THE PROBLEM
Below are the entries to work from; restate word for word the portion that opens with the line containing "CANTERRA SEEDS Acquires" and closes with the line containing "Careers (227, 1620)", keeping both.

LISTED RECORDS
"""

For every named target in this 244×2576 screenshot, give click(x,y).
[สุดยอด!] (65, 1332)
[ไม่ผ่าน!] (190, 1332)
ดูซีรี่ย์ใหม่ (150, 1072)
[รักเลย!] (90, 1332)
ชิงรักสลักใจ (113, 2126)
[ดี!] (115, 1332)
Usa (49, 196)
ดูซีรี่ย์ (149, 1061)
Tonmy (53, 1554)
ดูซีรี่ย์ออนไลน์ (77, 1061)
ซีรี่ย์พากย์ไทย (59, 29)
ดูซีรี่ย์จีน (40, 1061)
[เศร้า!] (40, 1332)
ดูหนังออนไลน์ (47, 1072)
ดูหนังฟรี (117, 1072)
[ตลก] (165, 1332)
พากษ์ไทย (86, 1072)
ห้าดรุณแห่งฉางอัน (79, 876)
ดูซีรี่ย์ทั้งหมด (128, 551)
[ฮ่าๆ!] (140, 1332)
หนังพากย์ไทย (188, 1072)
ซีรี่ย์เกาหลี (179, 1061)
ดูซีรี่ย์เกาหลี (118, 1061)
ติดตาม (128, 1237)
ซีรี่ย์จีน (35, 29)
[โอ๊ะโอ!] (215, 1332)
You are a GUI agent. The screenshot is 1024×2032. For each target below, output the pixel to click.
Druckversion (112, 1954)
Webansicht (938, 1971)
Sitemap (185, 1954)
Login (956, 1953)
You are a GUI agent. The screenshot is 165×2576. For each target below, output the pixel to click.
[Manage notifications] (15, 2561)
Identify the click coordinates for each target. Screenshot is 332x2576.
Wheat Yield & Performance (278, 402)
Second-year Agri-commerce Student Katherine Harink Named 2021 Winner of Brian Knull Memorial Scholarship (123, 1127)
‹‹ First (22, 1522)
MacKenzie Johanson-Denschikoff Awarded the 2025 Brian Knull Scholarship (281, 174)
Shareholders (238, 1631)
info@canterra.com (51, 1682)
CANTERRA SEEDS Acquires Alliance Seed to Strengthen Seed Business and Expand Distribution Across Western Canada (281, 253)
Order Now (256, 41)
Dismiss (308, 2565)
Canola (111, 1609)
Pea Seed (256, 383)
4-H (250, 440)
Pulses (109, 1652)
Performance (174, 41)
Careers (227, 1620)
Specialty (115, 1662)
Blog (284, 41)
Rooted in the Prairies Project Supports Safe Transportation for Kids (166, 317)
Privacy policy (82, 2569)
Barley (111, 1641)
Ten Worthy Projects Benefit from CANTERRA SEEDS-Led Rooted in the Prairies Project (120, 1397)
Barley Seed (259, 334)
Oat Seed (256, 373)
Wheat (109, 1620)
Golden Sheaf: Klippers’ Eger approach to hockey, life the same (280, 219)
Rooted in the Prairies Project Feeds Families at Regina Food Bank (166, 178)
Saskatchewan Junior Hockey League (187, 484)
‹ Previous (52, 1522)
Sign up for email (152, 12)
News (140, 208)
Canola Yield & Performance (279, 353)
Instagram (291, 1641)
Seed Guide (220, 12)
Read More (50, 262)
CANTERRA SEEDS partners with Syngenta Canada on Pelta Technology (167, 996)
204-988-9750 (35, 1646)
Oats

"""

RESPONSE AREA
CANTERRA SEEDS Acquires Alliance Seed to Strengthen Seed Business and Expand Distribution Across Western Canada (281, 253)
Order Now (256, 41)
Dismiss (308, 2565)
Canola (111, 1609)
Pea Seed (256, 383)
4-H (250, 440)
Pulses (109, 1652)
Performance (174, 41)
Careers (227, 1620)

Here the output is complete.